┌─ Task data
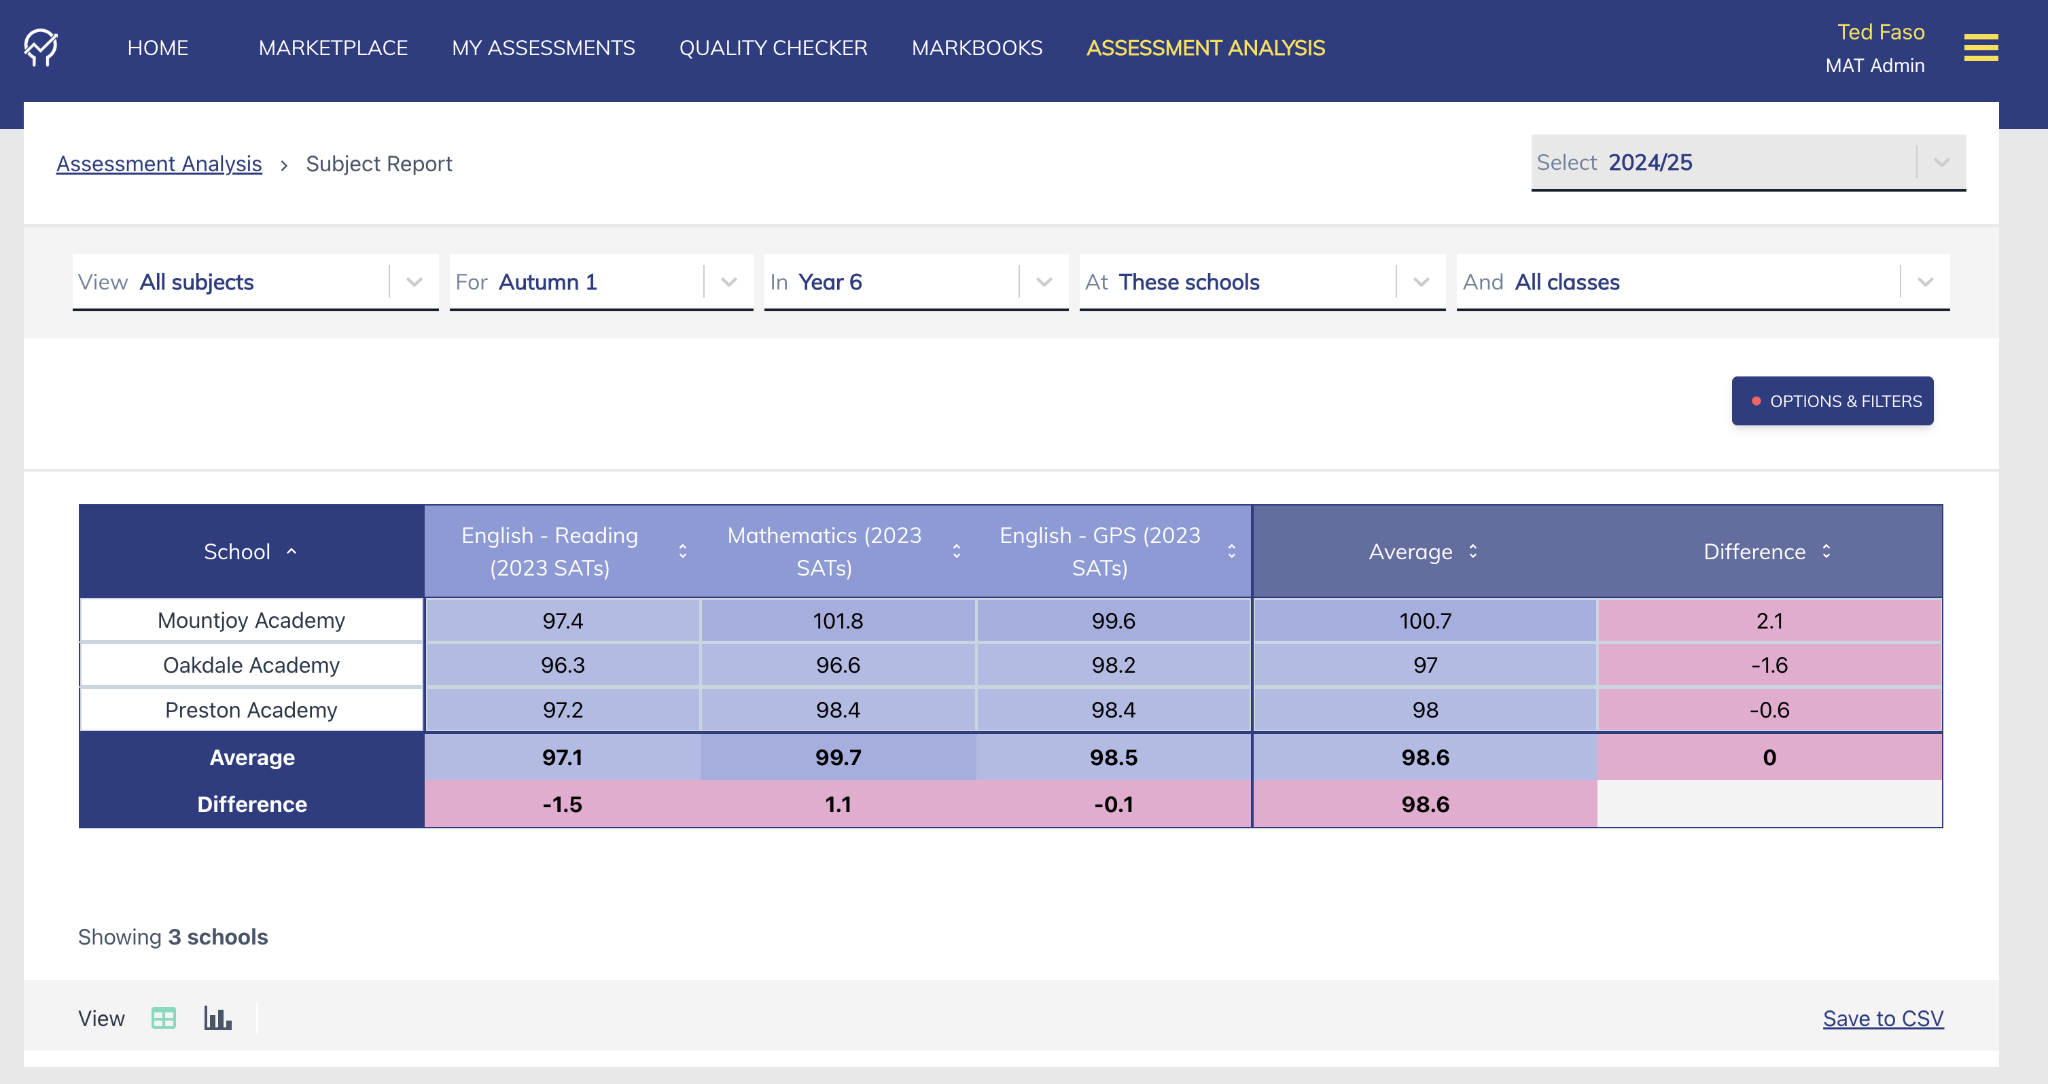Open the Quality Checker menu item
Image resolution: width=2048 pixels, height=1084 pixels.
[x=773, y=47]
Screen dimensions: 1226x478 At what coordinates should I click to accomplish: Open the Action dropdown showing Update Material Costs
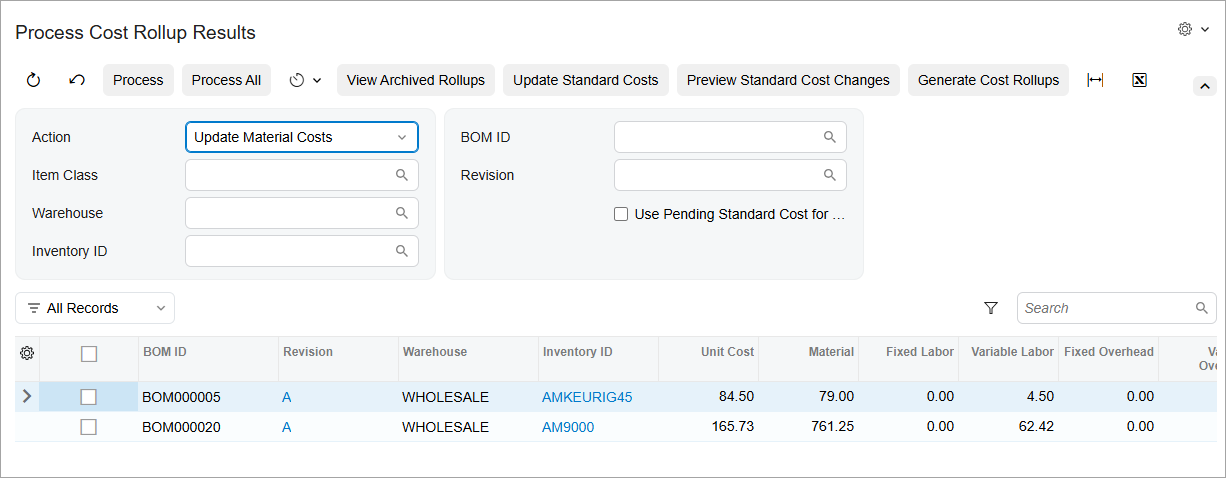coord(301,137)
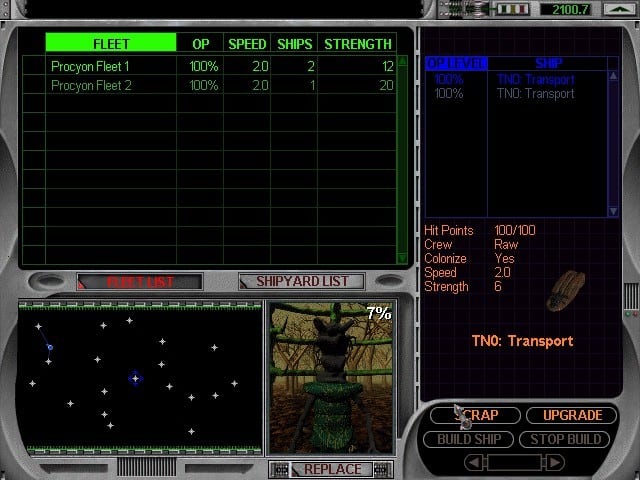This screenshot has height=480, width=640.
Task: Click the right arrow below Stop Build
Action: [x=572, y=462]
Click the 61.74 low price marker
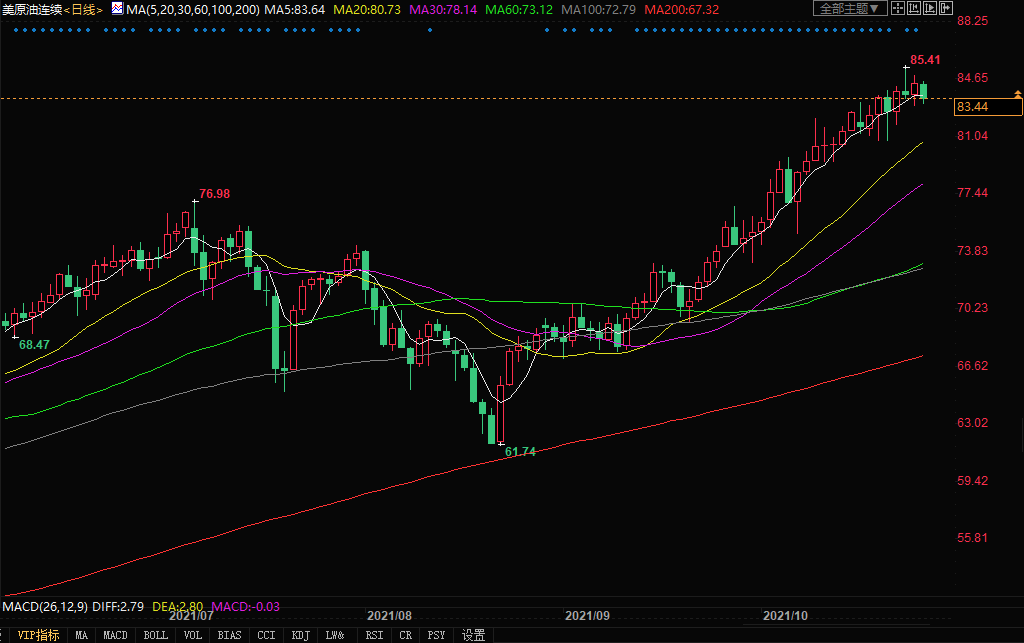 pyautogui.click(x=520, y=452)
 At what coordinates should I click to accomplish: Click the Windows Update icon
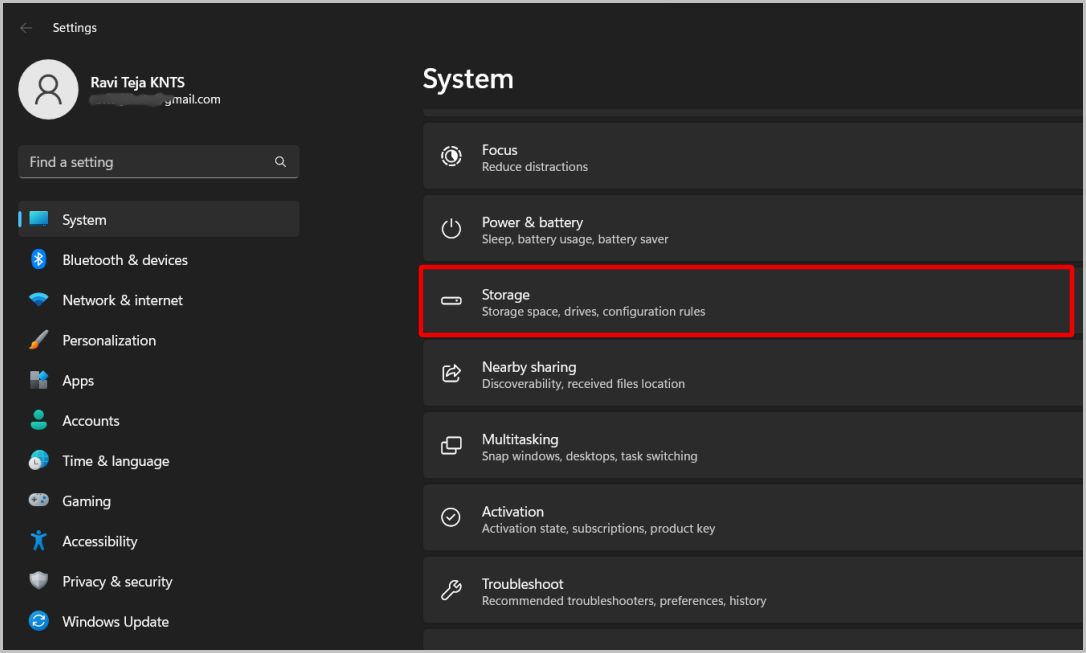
└─
Aim of the task ->
Lay out the rows above as a JSON list of strings with one string per line, skipping blank lines and leaving the pictures out.

Solution for this task ->
[
  "Open the Quality Checker menu item",
  "Image resolution: width=2048 pixels, height=1084 pixels.",
  "[x=773, y=47]",
  "Screen dimensions: 1226x478 At what coordinates should I click to accomplish: Open the Action dropdown showing Update Material Costs",
  "coord(301,137)",
  "This screenshot has height=480, width=640.",
  "Task: Click the right arrow below Stop Build",
  "Action: [x=572, y=462]",
  "Click the 61.74 low price marker",
  " pyautogui.click(x=520, y=452)",
  " At what coordinates should I click to accomplish: Click the Windows Update icon"
]